> **QUOTED TEXT**:
-------------------------
The
couple At The Centre Of A Scandal That Horrified The World
By Andrew Buncombe
07 May 2004
The Independent
Those who know Lynndie England look at
the photographs and cannot believe what they are seeing. Having been
confronted for several days with images of the 21-year-old tormenting
and sexually humiliating Iraqi prisoners, they say the woman they recognise
in the shocking pictures is not the person they recognise from the lives
they shared.
Ms England's mother,
Terrie, told the Baltimore Sun newspaper: "It's all over the news,
but we're not hearing anything new. They just keep showing the pictures.
How many times do I have to see those pictures?"
With more evidence
of the abuse involving half-a-dozen members of the Army's 372nd Military
Police Company emerging every day, friends, relatives and neighbours
across the hills of north-east Appalachia, that down-at-heel part of
the US that includes West Virginia, Pennsylvania and western Maryland,
speak not only of their revulsion, but of their shock, of pride being
replaced with disgust.
-------------------------
> **MATERIAL FOR THE TASK**:
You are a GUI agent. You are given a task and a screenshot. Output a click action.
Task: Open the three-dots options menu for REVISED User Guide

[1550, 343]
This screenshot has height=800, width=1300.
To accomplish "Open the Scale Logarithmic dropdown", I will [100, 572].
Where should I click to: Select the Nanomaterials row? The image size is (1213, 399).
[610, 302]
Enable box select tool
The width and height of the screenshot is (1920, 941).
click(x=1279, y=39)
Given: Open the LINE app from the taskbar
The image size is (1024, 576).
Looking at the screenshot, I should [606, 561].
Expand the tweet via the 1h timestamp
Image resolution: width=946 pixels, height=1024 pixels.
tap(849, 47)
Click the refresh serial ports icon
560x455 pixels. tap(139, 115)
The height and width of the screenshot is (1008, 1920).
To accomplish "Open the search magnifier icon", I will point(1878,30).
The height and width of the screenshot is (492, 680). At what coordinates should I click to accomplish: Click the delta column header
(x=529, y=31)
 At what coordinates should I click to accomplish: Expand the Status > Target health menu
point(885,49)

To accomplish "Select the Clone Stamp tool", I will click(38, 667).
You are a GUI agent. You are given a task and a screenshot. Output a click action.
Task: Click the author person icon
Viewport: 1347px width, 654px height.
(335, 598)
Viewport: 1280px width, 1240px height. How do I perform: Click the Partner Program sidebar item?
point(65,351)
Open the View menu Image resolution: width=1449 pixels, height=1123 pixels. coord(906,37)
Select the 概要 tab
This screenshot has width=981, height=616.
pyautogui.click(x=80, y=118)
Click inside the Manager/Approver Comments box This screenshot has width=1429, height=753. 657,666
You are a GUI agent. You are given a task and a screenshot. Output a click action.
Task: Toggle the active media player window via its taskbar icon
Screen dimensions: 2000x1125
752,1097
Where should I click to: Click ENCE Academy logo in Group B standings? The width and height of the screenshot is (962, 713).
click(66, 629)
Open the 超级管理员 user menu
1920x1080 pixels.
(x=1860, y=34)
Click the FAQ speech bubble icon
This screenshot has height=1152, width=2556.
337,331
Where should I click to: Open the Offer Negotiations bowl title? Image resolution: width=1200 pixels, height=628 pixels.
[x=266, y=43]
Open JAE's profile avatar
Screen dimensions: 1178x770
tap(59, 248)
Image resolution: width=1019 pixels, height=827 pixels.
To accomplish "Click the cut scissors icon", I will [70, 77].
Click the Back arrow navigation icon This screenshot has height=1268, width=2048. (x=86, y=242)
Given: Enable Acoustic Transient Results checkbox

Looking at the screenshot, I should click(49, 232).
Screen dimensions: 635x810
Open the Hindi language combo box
-------------------------
> **BRIEF 1**:
Using the article above, answer these:
(a) How old is Lynndie England?
(b) Which newspaper did her mother, Terrie, speak to?
(c) Which unit of the Army did the half-dozen members involved in the abuse belong to?
> **BRIEF 2**:
Which lines in the entries above contain the string "Viewport"? Copy each such line, matching case exactly.

> **CORRECT ANSWER 1**:
(a) 21
(b) The Baltimore Sun
(c) The 372nd Military Police Company

> **CORRECT ANSWER 2**:
Viewport: 1347px width, 654px height.
Viewport: 1280px width, 1240px height. How do I perform: Click the Partner Program sidebar item?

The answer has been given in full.